Mit dem operativen Geschäft haben wir nichts zu tun. Der Vorstand wird vom Aufsichtsrat vorgeschlagen. Das ist geregelt.

Wie verfolgen Sie die Debatten?

Wenn man die letzten Jahre betrachtet, wurde der Verein gut geführt, steht wirtschaftlich gut da und ist organisatorisch und strukturell top. Dass es mal schlechtere Zeiten gibt, ist normal. Ich habe zwar Verständnis dafür, dass sich jetzt eine Opposition formiert, aber Querschüsse sind in dieser Lage unangebracht. Die Mannschaft braucht die totale Unterstützung. Wer wünscht sich denn, dass der VfB absteigt? Es zählt wirklich nur der Klassenerhalt. Alles andere entscheidet sich dann danach.

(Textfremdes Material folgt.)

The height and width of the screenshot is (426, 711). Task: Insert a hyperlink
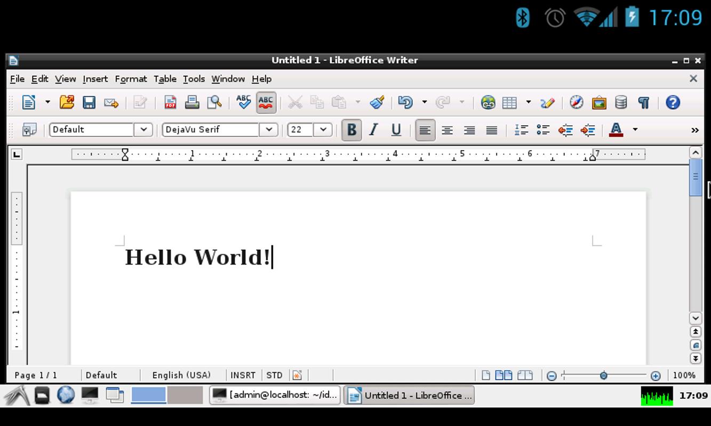click(x=487, y=102)
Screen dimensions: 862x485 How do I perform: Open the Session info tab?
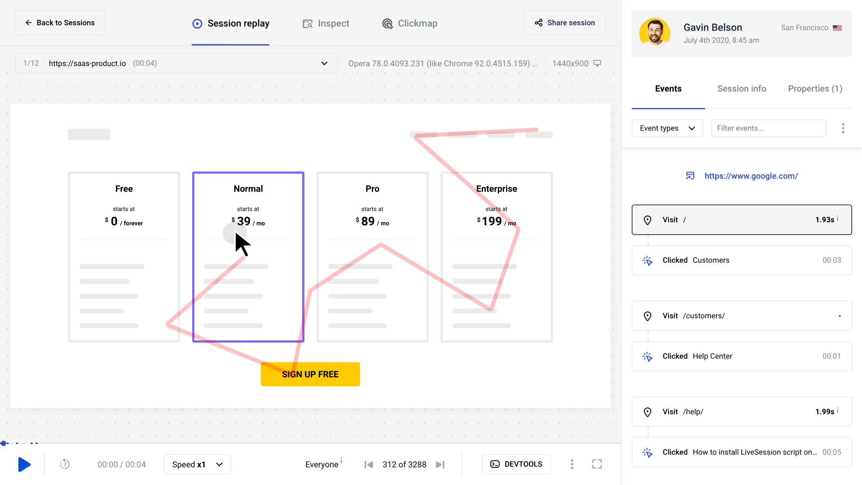741,88
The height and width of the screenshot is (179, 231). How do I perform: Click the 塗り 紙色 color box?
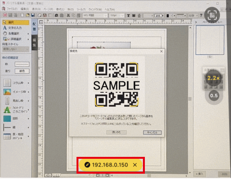coord(22,71)
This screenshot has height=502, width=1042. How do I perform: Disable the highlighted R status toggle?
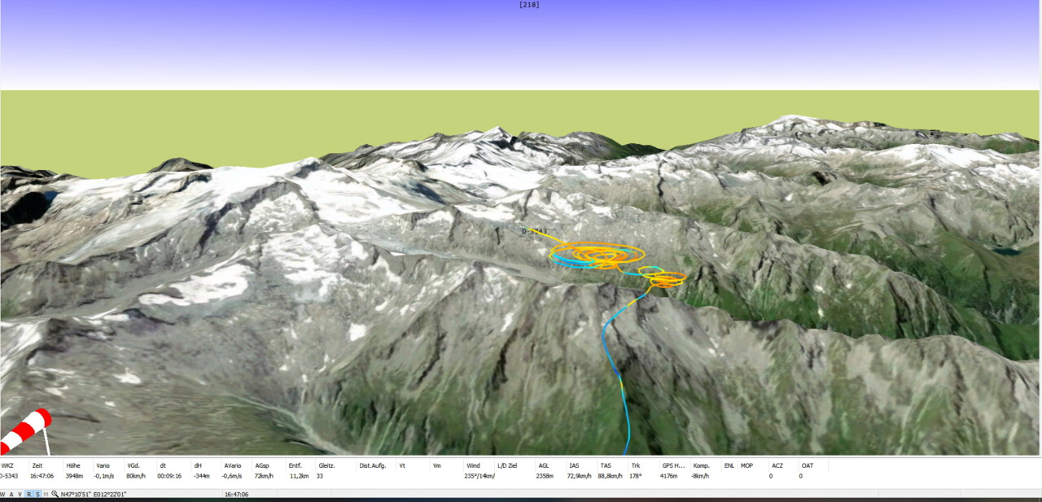point(29,494)
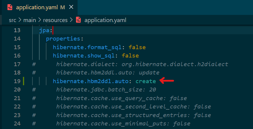Click the false value of hibernate.show_sql
253x129 pixels.
point(130,56)
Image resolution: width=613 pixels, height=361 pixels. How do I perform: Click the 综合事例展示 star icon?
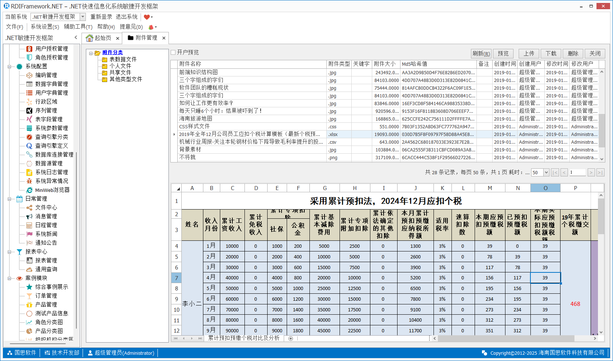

Eine Meinung dazu, wie es weitergehen soll, werden Sie aber schon jetzt haben.

Für mich stellt sich die Frage, ob es nicht sinnvoll ist, mehr Fußballkompetenz in den Gremien zu installieren - als Ergänzung zu dem bisherigen Personal. Dann wäre der Vorstand auch aus der Schusslinie und nicht mehr so angreifbar, wenn es sportlich nicht wunschgemäß läuft.

Haben Sie einen konkreten Vorschlag?

Es gibt viele Exspieler, denen der VfB am Herzen liegt. Auch eine beratende Tätigkeit wäre denkbar - wie Zinedine Zidane bei Real Madrid. Da würde keinem beim VfB ein Zacken aus der Krone brechen.

Würde Sie selbst denn eine solche Aufgabe reizen - oder vielleicht sogar das Präsidentenamt?

Ich fühle mich momentan voll ausgelastet.